··· QUOTED PASSAGE ···

Information: Naming Ions
To write an ion, you write the symbol of the atom and put the charge in the upper right corner.
Consider the following examples: Al3+, O2-, Mg2+. You should verify that each of the charges is
Positive and negative ions are named differently. Positive ions retain the same name as the
parent atom. For example, Al3+ is called the “aluminum ion” and Mg2+ is called the “magnesium
ion.” Negative ions are named a little differently. For negative ions, you change the ending of the
name to “-ide”. Therefore, O2- is named oxide and P3- is named phosphide.
Critical Thinking Questions
1. Write the symbol (including the charge) and name for each of the ions for each of the following:
a) Ca b) Cl c) N d) K e) S f) B g) P
Information: Ionic Bonding and Formulas
There are two ways in which atoms can “bond” to each other and form a compound. The means of
bonding that we will consider now is called ionic bonding, which occurs between a metal and a
nonmetal. As you know, opposite charges attract. Ionic bonding is when two ions of opposite charge
attract and bond to each other forming an ionic compound. Consider the following examples of
formulas for ionic compounds:
One Na+ (sodium ion) and one Cl- (chloride ion) bond to make NaCl, “sodium chloride.”
One Mg2+ (magnesium ion) and two F- (fluoride ion) bond to make MgF2, “magnesium fluoride.”
Three Ca2+ (calcium ion) and two N3- (nitride ion) bond to make Ca3N2, “calcium nitride.”
One Al3+ (aluminum ion) and one N3- (nitride ion) bond to make AlN, “aluminum nitride.”
The small numbers at the bottom right of each symbol in a formula are called “subscripts”.

···

WHAT IS ASKED> In the text on naming ions, what ending replaces the usual ending in the name of a negative ion? The data has no connection to the text on naming ions.

··· SUPPLIED MATERIAL ···

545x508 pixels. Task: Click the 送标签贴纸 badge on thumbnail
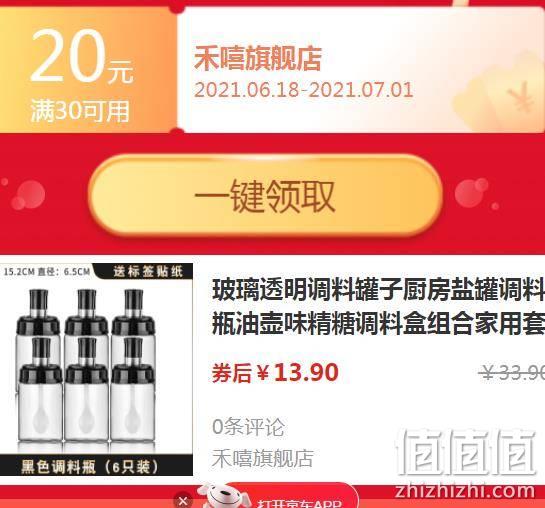[148, 272]
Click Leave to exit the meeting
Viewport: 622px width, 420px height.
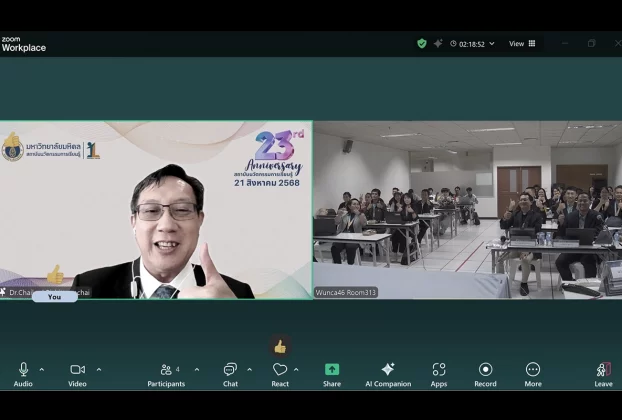point(603,374)
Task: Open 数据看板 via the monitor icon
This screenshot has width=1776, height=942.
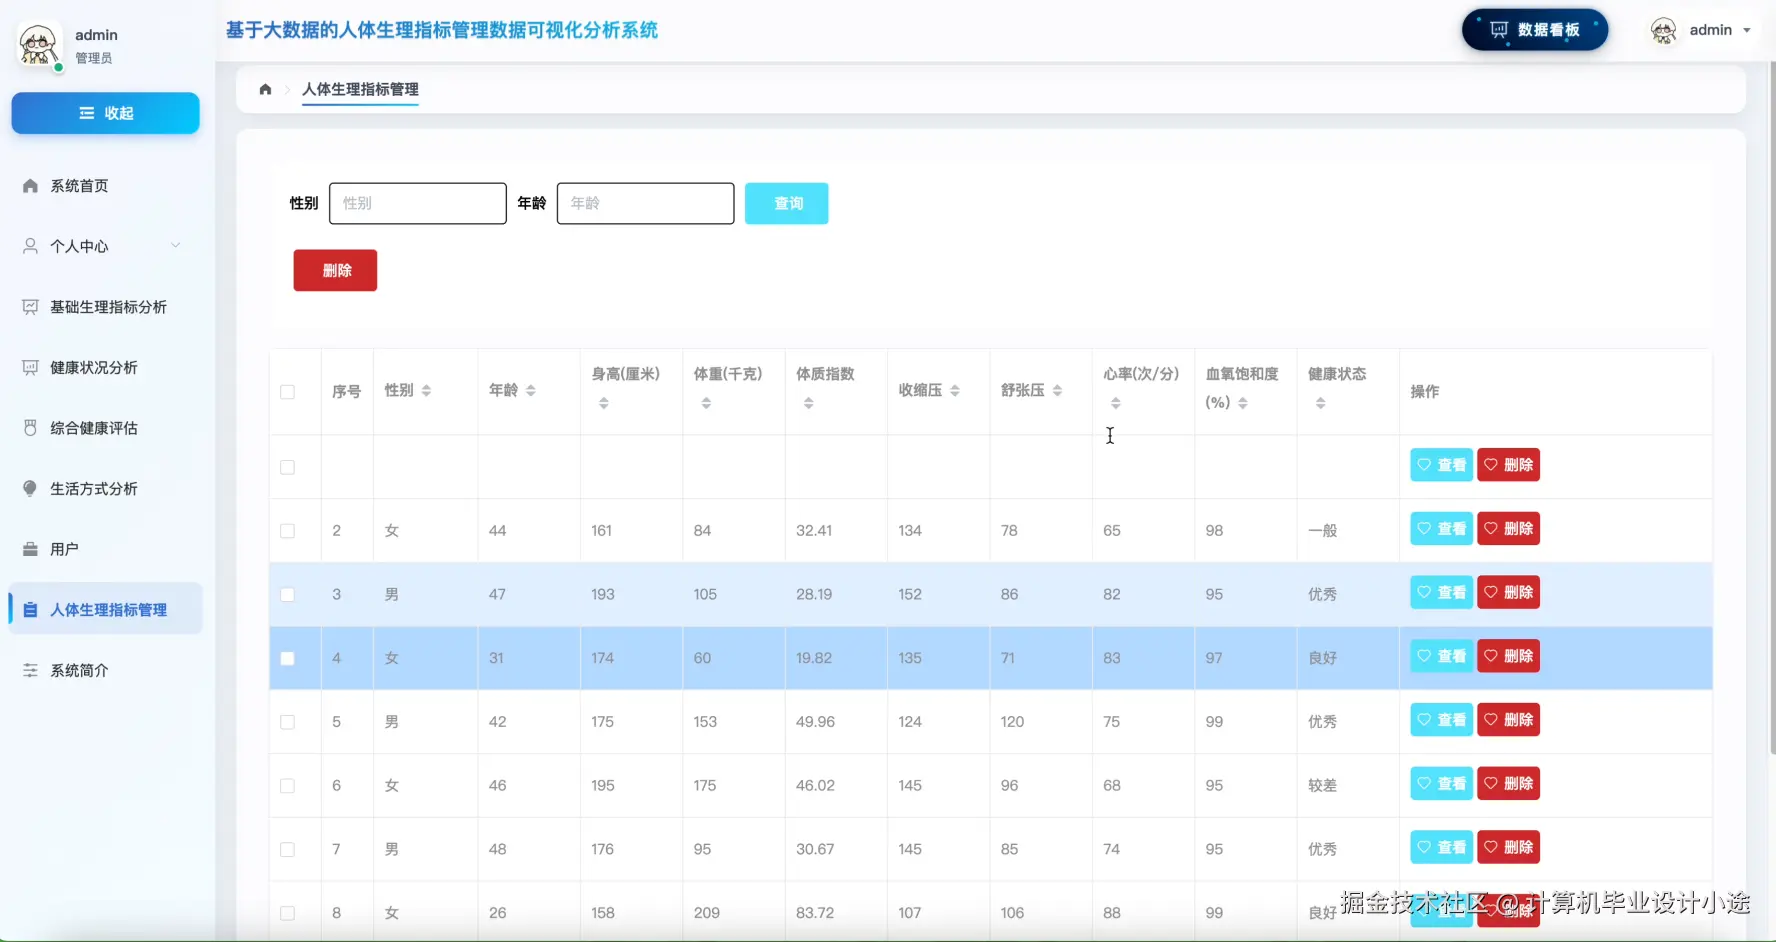Action: click(x=1497, y=30)
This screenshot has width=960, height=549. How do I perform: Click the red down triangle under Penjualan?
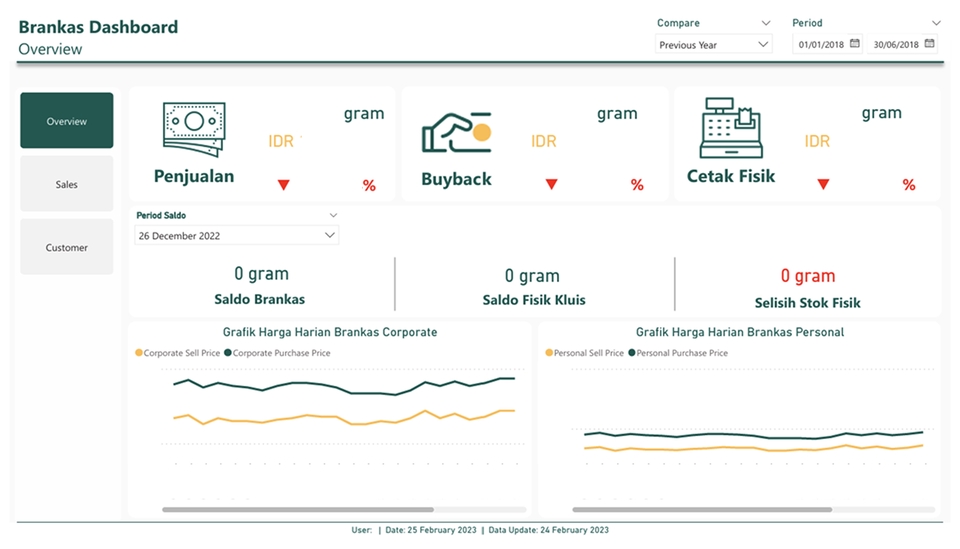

···

EXERCISE RESPONSE> The ending "-ide"